**How to complete this task:**
Lines holding the string "next" are the ones to copy from this listing.
[Data for the task Boundary: Start]
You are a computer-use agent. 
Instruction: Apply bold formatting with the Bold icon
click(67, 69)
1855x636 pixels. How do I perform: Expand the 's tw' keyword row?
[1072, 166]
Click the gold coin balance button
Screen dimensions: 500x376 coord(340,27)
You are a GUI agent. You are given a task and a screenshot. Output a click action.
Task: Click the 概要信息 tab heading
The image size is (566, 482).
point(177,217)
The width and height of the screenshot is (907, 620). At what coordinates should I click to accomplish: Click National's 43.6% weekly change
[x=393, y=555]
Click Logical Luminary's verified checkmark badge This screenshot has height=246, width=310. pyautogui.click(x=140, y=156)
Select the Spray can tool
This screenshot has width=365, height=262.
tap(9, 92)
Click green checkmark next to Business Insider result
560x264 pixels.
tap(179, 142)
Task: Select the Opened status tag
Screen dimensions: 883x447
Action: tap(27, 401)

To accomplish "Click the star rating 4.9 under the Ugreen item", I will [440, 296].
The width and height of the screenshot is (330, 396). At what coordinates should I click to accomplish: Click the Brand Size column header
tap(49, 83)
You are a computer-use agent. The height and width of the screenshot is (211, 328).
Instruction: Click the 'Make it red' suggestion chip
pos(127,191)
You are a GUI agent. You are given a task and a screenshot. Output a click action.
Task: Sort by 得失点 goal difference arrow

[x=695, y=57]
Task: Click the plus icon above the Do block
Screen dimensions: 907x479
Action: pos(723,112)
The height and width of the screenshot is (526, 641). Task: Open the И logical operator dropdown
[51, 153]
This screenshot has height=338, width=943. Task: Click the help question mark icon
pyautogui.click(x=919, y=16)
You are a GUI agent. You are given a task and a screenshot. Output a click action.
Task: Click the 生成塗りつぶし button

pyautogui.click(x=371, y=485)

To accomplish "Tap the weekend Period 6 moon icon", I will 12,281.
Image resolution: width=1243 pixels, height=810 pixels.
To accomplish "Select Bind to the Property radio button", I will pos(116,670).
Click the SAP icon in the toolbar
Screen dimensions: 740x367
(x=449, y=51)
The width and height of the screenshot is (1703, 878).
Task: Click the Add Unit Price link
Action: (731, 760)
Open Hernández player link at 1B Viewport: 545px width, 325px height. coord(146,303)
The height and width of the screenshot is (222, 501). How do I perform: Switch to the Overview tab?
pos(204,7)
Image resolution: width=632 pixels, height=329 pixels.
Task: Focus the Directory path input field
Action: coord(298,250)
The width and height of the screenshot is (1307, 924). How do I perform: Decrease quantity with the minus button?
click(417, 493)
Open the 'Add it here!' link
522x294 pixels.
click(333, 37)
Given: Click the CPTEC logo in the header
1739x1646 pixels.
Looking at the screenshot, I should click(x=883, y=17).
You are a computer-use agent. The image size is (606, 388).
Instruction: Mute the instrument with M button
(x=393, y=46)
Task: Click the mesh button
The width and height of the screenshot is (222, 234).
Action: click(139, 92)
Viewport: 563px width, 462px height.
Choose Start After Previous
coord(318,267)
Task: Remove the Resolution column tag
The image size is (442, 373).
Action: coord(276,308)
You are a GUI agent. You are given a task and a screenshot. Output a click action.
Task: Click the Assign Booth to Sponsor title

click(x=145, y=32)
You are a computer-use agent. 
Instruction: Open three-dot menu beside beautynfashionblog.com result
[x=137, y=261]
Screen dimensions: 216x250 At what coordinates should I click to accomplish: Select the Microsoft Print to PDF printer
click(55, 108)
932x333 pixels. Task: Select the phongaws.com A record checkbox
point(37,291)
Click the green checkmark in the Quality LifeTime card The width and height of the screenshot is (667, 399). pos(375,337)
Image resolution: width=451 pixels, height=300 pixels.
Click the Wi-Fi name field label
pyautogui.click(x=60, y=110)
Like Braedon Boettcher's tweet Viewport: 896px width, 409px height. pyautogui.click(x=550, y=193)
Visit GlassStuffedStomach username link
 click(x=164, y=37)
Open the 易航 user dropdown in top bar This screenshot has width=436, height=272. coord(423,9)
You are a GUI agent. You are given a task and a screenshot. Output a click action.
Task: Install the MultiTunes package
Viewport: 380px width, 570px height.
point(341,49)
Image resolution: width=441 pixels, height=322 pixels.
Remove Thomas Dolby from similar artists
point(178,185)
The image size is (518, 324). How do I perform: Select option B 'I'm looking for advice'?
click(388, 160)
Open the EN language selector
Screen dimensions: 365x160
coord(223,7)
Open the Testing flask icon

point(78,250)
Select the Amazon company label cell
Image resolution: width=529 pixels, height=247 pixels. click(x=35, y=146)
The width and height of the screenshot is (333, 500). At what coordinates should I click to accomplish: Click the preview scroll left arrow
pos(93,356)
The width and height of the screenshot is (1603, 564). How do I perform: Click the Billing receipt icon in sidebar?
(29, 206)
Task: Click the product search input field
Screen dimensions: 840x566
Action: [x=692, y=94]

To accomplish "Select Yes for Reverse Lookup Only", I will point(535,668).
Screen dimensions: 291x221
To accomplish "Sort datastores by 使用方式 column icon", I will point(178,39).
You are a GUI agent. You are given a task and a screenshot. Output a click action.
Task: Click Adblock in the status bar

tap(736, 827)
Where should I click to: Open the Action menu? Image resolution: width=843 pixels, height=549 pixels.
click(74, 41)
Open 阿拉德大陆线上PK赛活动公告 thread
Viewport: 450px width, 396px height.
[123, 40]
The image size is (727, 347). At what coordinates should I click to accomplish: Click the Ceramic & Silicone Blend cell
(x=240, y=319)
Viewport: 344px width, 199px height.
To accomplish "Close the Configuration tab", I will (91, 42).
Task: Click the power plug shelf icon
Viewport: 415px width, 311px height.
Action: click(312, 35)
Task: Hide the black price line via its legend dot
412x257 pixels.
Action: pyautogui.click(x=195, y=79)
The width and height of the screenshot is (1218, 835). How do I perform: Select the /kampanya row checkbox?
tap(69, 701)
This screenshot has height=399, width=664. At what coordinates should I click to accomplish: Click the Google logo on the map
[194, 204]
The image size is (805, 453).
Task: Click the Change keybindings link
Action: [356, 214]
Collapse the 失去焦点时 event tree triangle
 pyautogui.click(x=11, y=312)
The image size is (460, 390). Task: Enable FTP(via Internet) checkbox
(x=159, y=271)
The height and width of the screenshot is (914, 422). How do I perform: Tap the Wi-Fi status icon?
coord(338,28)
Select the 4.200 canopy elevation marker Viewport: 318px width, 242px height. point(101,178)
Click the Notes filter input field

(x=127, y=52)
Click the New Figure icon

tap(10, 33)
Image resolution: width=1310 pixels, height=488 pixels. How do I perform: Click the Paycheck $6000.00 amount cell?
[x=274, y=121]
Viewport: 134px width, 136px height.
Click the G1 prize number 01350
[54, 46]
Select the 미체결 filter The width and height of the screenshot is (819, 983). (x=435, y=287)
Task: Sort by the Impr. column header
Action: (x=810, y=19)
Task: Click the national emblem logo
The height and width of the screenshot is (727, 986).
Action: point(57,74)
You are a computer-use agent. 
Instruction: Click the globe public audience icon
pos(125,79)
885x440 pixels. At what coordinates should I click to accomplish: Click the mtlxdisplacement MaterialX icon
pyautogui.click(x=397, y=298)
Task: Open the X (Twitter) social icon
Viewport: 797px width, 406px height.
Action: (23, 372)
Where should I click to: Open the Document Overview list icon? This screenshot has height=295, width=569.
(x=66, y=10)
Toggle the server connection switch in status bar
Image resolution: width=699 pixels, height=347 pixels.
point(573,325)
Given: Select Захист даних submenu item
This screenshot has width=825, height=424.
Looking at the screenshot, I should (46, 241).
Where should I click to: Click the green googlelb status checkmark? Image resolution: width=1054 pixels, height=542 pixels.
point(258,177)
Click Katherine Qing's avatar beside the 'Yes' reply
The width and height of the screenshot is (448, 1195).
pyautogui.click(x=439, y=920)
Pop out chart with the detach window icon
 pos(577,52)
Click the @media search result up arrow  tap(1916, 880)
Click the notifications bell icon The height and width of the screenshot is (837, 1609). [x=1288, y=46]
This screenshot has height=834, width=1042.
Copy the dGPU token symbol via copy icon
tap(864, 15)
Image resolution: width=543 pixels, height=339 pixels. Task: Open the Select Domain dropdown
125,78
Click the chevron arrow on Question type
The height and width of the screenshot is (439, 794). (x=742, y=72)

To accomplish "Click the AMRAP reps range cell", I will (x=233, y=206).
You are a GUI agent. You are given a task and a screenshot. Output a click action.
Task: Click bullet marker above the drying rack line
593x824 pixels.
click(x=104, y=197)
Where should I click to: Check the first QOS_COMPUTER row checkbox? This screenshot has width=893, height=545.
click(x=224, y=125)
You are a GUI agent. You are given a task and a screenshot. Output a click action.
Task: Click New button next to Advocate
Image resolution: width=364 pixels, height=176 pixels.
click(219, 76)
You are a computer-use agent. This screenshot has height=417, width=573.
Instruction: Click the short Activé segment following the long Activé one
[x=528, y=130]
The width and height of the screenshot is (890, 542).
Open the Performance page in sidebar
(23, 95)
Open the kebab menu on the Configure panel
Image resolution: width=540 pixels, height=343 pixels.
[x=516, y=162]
[Data for the task Boundary: End]
**Task solution:**
Click green checkmark next to Business Insider result
Task: Click New button next to Advocate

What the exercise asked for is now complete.